Running gave Patrick a natural high, so much so that he woke up every day with a purpose till, as Jojo described it, “his foot landed on the skyway to heaven.”
“The irony of it is, Patrick was cancer-free and did not die because of cancer but due to a blood clot that lodged in one of his major arteries,” Menchu said.
“The last one and a half years that Patrick lived, he lived life to the fullest. He spent time with his children here and abroad. He was in the United States to attend the wedding of his first daughter Patricia. He was there to attend the graduation of his second daughter Cesco.
“He spent some days last May with me in San Francisco. But he was happiest in our beach house in La Mer in Nasugbu."
“We bonded, we discovered things that made us both happy. He made me laugh. He showed me how much he loved and appreciated me. But most of all, I am thankful that he was able to bond with his dad, to feel the attachment, the connection, the relationship, the union between father and son, rather than the boss in the office,” added Menchu. During his interview with Sports on Purpose, Patrick said his dad is the first runner in the family, and would run regularly at the park in the village where they lived.
This Christmas season, supposed to be the happiest time of the year, how is Menchu going to cope with her loss?
“Through almost 70 years of my life, I had always considered myself as so very blessed.

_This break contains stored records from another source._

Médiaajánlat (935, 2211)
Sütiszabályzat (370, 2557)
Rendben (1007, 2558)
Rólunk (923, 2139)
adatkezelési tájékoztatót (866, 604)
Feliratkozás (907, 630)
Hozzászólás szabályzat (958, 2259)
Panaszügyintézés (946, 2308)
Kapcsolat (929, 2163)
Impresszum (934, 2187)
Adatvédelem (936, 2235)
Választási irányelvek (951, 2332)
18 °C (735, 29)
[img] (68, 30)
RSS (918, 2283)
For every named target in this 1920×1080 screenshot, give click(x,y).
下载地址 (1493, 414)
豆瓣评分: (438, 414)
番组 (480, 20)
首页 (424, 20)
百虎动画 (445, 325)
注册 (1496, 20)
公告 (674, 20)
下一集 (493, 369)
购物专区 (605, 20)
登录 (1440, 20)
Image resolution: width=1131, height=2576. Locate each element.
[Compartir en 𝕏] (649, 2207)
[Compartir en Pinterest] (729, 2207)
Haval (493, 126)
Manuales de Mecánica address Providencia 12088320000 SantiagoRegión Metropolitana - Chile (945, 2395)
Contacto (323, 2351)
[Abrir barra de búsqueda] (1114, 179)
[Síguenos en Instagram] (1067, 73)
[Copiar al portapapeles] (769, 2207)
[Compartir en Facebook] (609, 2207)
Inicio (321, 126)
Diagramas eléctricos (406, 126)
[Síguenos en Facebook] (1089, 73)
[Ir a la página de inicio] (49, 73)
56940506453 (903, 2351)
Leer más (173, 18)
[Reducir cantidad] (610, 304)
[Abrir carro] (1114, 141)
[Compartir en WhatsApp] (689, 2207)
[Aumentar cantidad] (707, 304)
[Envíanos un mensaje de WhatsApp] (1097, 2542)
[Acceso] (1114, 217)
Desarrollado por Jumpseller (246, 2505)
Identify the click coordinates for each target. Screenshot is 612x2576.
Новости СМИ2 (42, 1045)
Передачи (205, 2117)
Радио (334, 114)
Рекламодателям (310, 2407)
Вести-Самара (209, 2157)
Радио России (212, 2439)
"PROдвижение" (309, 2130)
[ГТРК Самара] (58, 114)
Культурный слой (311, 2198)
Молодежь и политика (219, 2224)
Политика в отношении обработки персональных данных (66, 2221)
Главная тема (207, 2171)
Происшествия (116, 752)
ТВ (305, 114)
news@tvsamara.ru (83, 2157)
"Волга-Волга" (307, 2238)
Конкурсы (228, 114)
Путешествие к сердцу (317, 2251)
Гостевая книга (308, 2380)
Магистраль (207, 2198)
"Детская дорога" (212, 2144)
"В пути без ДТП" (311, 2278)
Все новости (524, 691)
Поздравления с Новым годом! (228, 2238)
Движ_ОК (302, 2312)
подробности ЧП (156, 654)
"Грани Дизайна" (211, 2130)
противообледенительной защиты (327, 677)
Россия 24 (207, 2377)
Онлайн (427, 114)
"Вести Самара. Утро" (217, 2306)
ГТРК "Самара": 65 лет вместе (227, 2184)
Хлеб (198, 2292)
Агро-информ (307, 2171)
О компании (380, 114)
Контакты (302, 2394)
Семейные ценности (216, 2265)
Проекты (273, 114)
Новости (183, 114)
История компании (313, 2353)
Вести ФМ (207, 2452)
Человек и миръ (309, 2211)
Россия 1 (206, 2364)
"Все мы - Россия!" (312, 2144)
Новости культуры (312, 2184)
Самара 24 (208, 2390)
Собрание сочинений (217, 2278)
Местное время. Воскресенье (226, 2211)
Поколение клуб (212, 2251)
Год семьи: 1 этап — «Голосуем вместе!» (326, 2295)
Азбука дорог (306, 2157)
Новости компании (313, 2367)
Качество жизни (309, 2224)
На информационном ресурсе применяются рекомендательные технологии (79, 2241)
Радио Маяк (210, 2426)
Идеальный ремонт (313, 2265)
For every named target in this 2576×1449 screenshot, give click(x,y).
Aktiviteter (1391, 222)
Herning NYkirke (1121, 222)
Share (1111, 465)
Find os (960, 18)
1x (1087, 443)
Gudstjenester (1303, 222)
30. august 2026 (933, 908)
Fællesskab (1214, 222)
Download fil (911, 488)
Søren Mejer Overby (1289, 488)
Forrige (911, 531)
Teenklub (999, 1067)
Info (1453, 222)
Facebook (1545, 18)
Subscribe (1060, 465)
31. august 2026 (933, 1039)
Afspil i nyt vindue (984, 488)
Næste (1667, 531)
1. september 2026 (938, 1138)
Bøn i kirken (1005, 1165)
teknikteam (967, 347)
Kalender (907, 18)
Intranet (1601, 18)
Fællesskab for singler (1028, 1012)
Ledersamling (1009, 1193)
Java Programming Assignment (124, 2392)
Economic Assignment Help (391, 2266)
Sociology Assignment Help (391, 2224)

I had a loving and happy family and we enjoyed just spending time together. I had the most perfect life. But it was not meant to stay that way forever. My husband was diagnosed with early dementia that eventually led to Alzheimer’s disease. Then my eldest son Robie was diagnosed with pancreatic cancer. That was 10 years ago. And now, about a year and a half ago, Patrick was diagnosed with pancreatic cancer, exactly what Robie had."
“Through all these trials, I have learned many lessons, and the biggest and most important is acceptance. I believe our Lord will not give me any burden that I could not bear. It is a blessing that my husband has Alzheimer’s disease and can no longer feel and be aware of Patrick’s moving on. It is a blessing that Patrick had a beautiful death, surrounded by family and after receiving the last rites of the Catholic Church."
“The family had plans for the coming holidays. For the first time in many years, our family would be complete—Ronnie and me, our five children, three daughters-in-law, 17 grandchildren, three grandchildren-in-law, and three great-grandchildren. But our Lord had a different plan for the family. Patrick is no longer with us. I accept whatever plan our Lord has for the family. He has always blessed our family. He has always loved my family.”